Penn’s admiration for Zelensky – to whom he gave one of his Oscars for the duration of the war – is matched only by his disdain for Putin. “I wouldn’t react to Putin’s death in a natural way other than if he were, say, stripped naked and burned piece by piece by cigarettes and people defecated on him until he had nothing left to eat.” It would be the same. I don’t count him as one of us.”

The West was wary of provoking Putin into a conflict that could lead to World War III and initially responded gradually. But slowly it turned the dial up. As of July this year, the US had provided more than $75 billion in humanitarian, financial and military aid to Ukraine and announced that it would allow European allies to provide American F-16 fighter jets. Penn, who has advocated for the Jets, believes more decisive and comprehensive action is needed.

“I use the word cowardice because I don’t know any other word to describe what happens when we label caution as restraint. Restraint looks like John F. Kennedy withholding military action during the Cuban Missile Crisis – that’s a powerful example of leadership. Caution looks like this: “I’m afraid that if I do the right thing, the bad guys will do something, so let’s do nothing. Or let’s do just enough so that I don’t get more afraid.'”

He added: “The good news is that Ukrainians, both in leadership and on the ground, have not completely lost trust in us. And while one could certainly get lost in the fact that there have been so many unnecessary deaths – and I believe that this war would have been over if decisive action had been taken – I do not believe it is too late, decisive To take action. I’m talking about doing whatever it takes to equip them with everything they need so Russia knows they can play hard too.”

Trump – the Republican Party’s front-runner for the presidential nomination – and a prominent faction of his party are increasingly questioning support for Ukraine, making it another contentious battleground in America’s polarized politics. Meanwhile, what the superpower clearly highlights is the sense of unity and national identity that Ukrainians have developed under the threat of an external enemy.

Penn visits Ukrainian Armed Forces positions near the front lines in the Donetsk region. Photo: AP

As a result, Penn saw his own country with new eyes. “It was like breathing in a different kind of air. I knew we had problems and divisions and that America’s fragile purpose was in grave danger. BB King said he once had to play an A chord for half an hour before he heard it. This was the first time I realized how much we need this unity, this feeling.”

He complains: “We don’t love each other in this country. We don’t like each other in this country. We are nasty to each other. We fear each other and trade courage for cowardice, without realizing that in doing so we are also giving away something that we all need: that we are social animals and want community.

“The data is all over the world: where longevity exists, there also exists community. We experience it ourselves. We know that the times in our lives when we are happy are because there is a moment of community, whether micro or macro.

“With all the horror of 9/11, something felt good, didn’t it? Because we didn’t question each other. We knew what we had in common and that connected us.

Penn flies a large U.S. and a large Ukrainian flag at his home in Malibu, California. “I’m a big supporter of the idea that we start waving our flags again, even if we’re on the left, and we’re not worried about our neighbors thinking we’re suddenly a MAGA hawk – which some are “My friends blame me.”

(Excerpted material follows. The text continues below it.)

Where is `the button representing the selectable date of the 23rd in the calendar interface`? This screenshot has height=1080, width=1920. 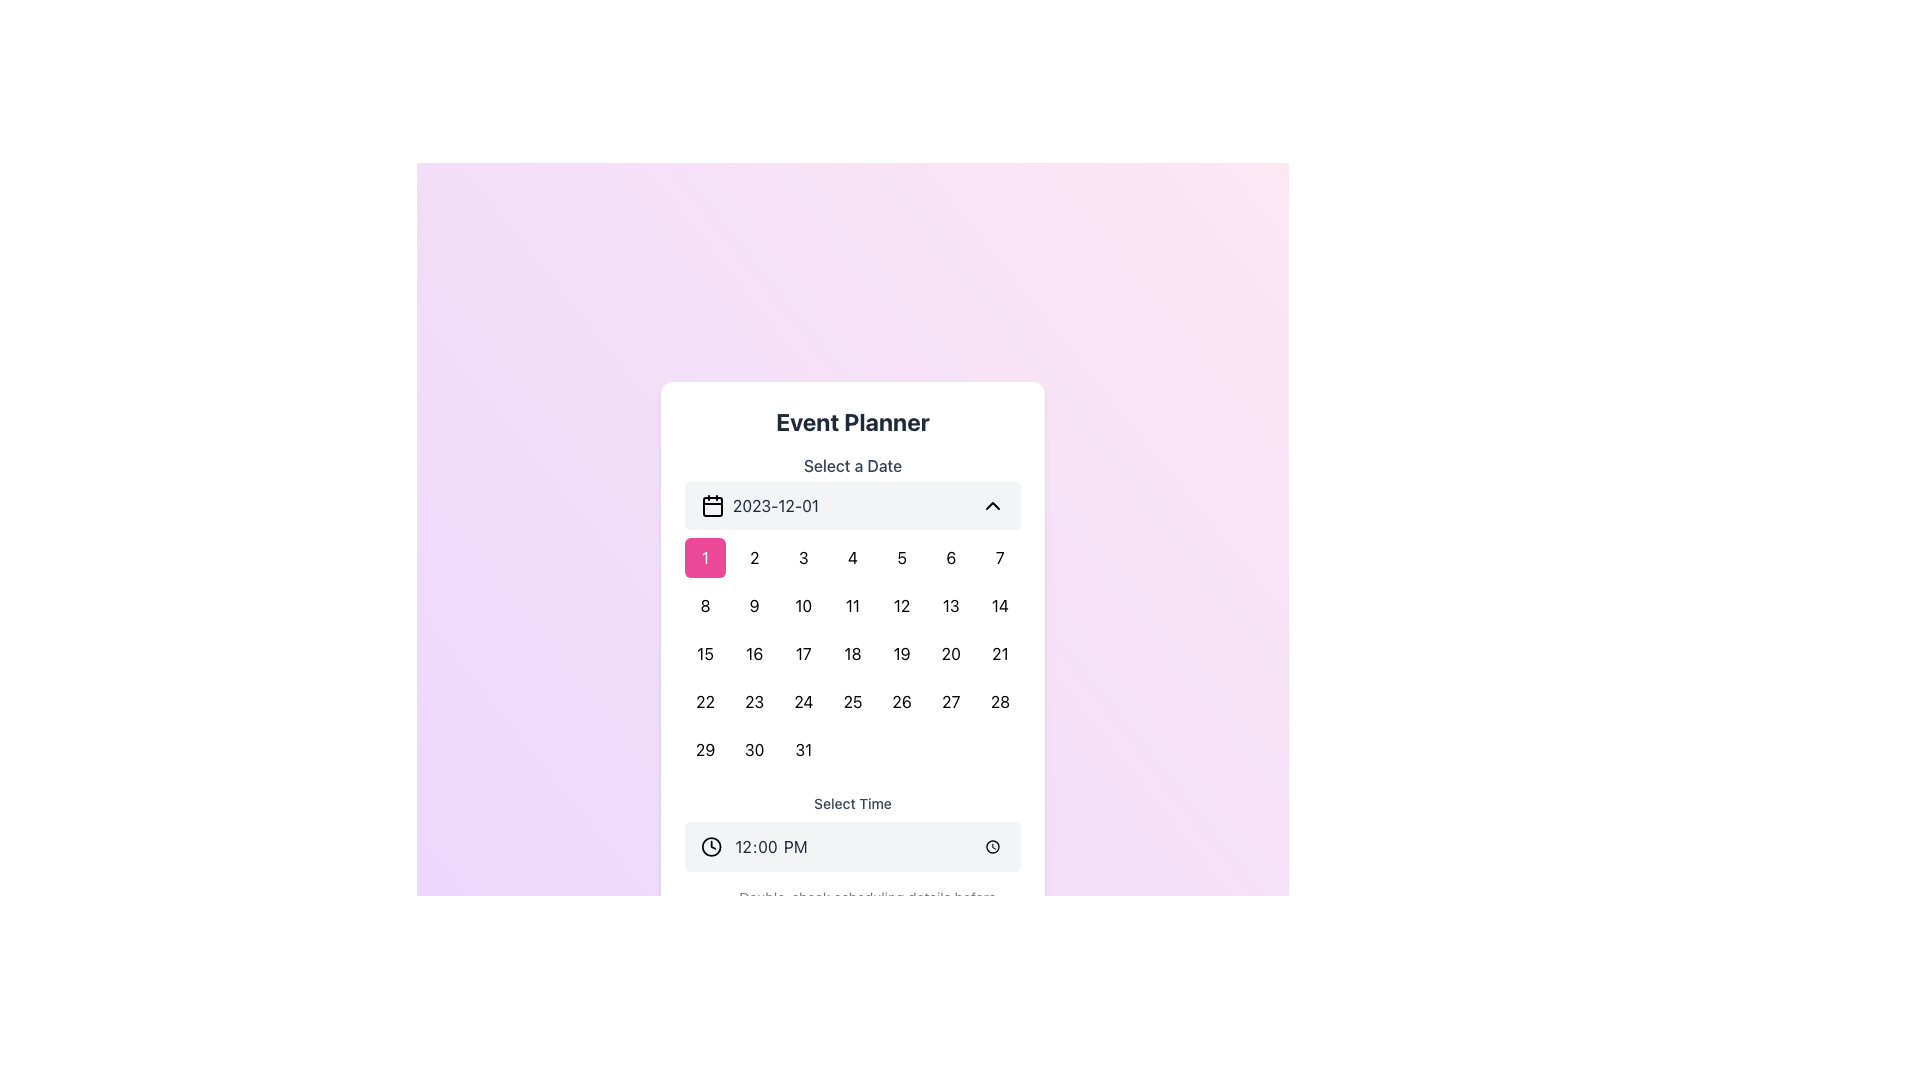
the button representing the selectable date of the 23rd in the calendar interface is located at coordinates (753, 701).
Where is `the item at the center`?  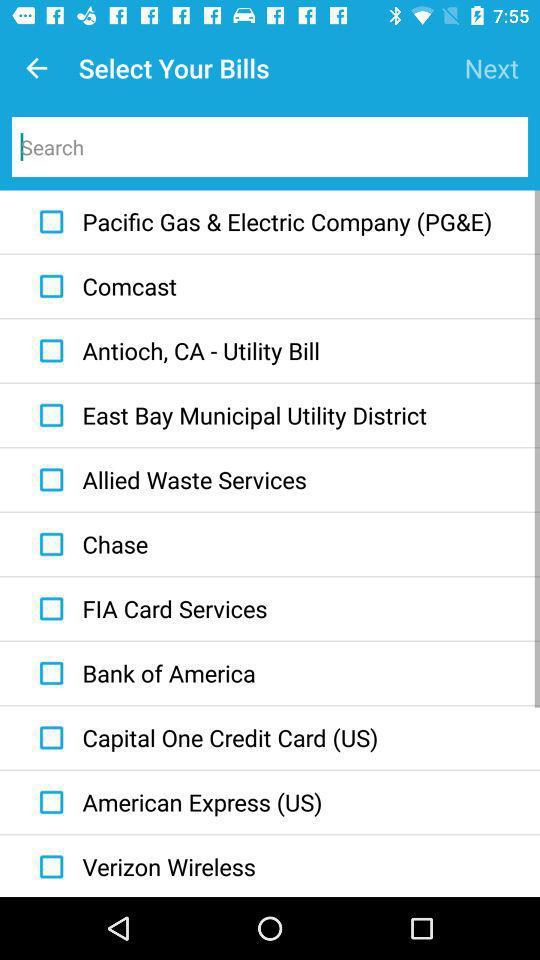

Ukrainian flags are less visible in the US these days. Attention spans are short and polls show dwindling support for the war effort. Zelenskiy heads to Washington this week to test his star power against the fragility of the moment. Before last Thursday’s screening, Penn confessed to the audience: “As a filmmaker, I would say that you’re always worried that the projector is going to break somehow. I hope that doesn’t happen.”